◆ Data supplied:
-- Opening Marker --
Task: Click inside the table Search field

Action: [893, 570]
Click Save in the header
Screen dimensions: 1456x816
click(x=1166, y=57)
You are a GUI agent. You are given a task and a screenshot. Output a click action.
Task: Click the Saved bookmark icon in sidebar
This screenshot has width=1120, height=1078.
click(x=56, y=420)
-- Closing Marker --
-- Opening Marker --
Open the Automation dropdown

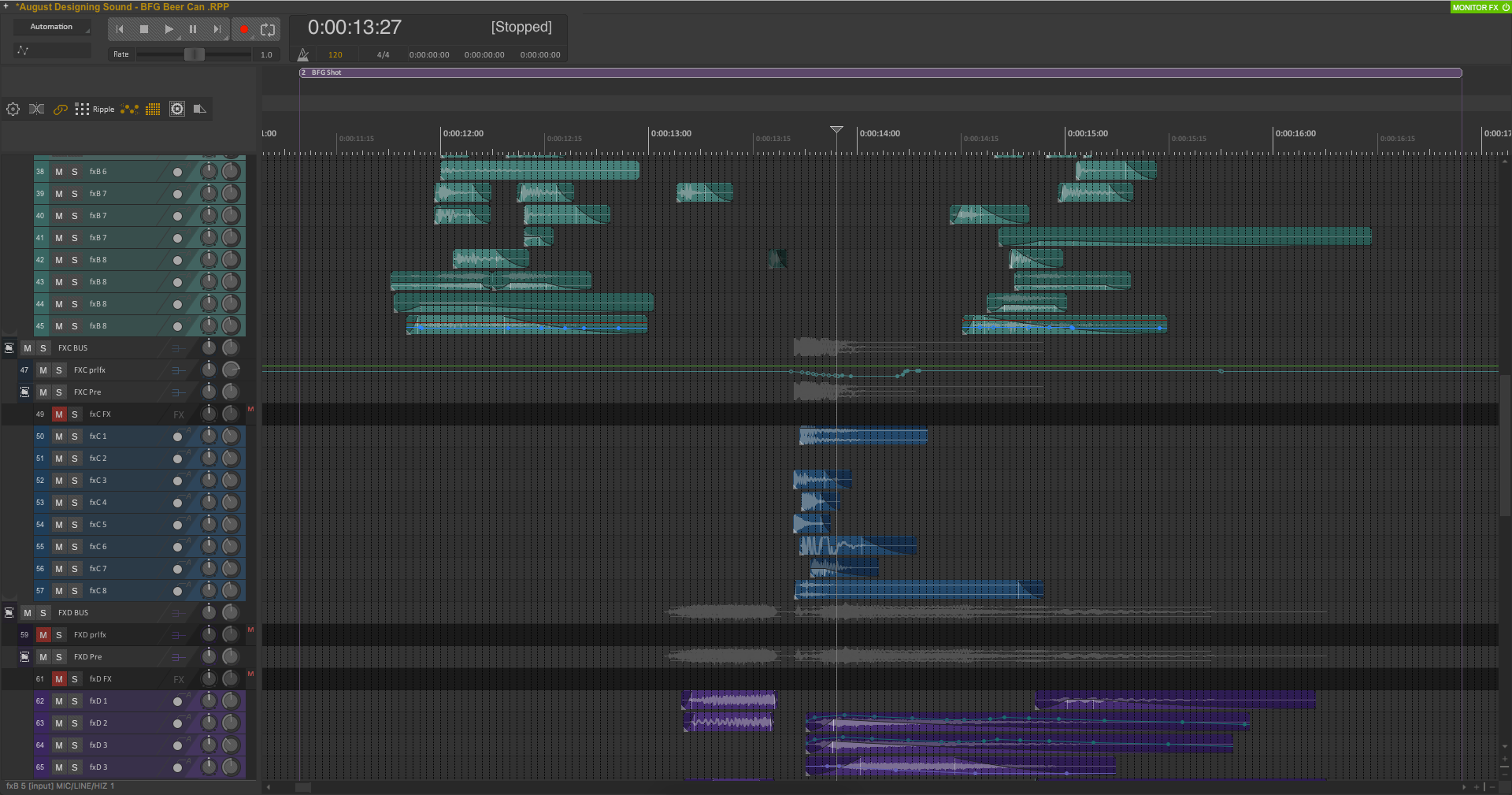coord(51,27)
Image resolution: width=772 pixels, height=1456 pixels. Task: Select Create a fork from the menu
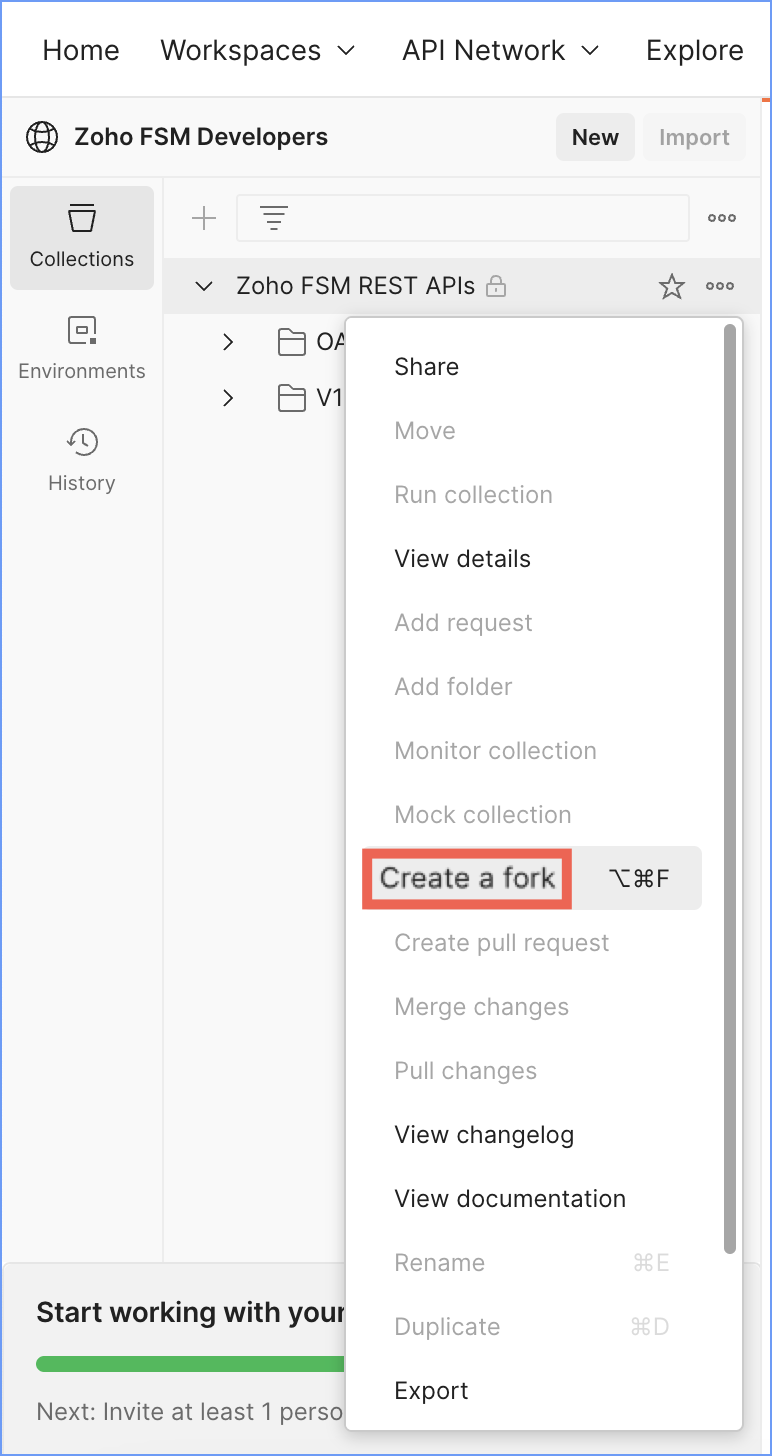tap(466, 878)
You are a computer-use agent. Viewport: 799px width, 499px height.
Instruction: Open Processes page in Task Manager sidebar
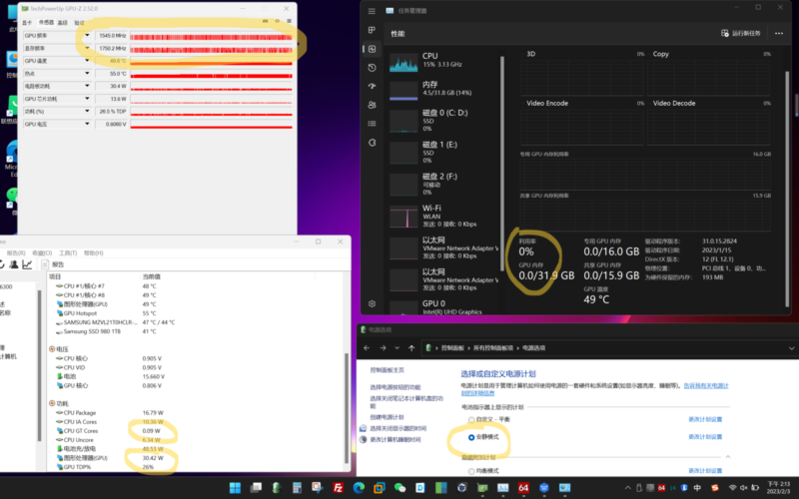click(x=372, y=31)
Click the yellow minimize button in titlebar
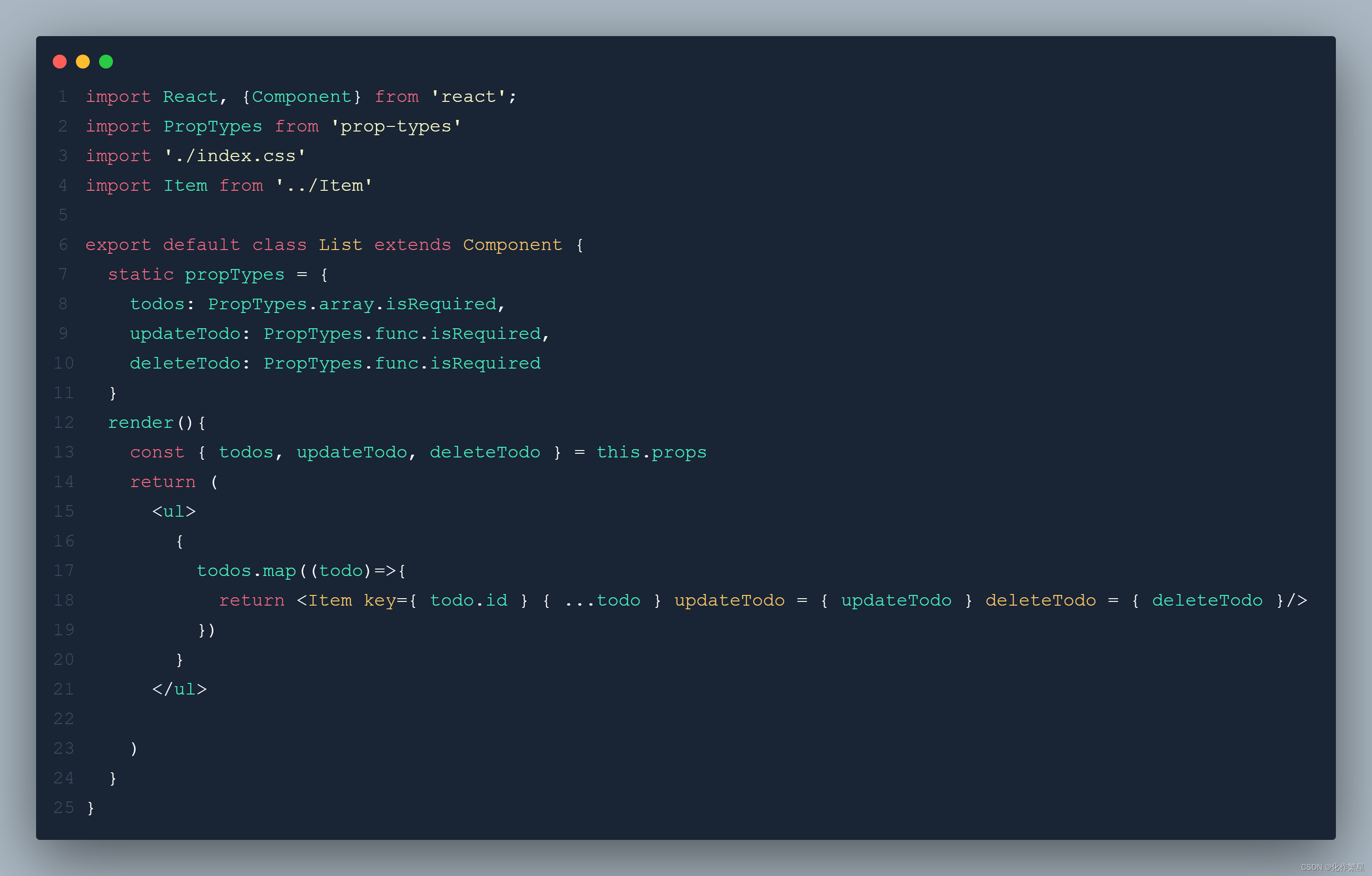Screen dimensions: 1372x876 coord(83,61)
-- Closing Marker --
◆ What the exercise asks: State how many lines of the data contain the word "agent". Nothing besides the number belongs in the reply.

◆ Solution for this problem: 2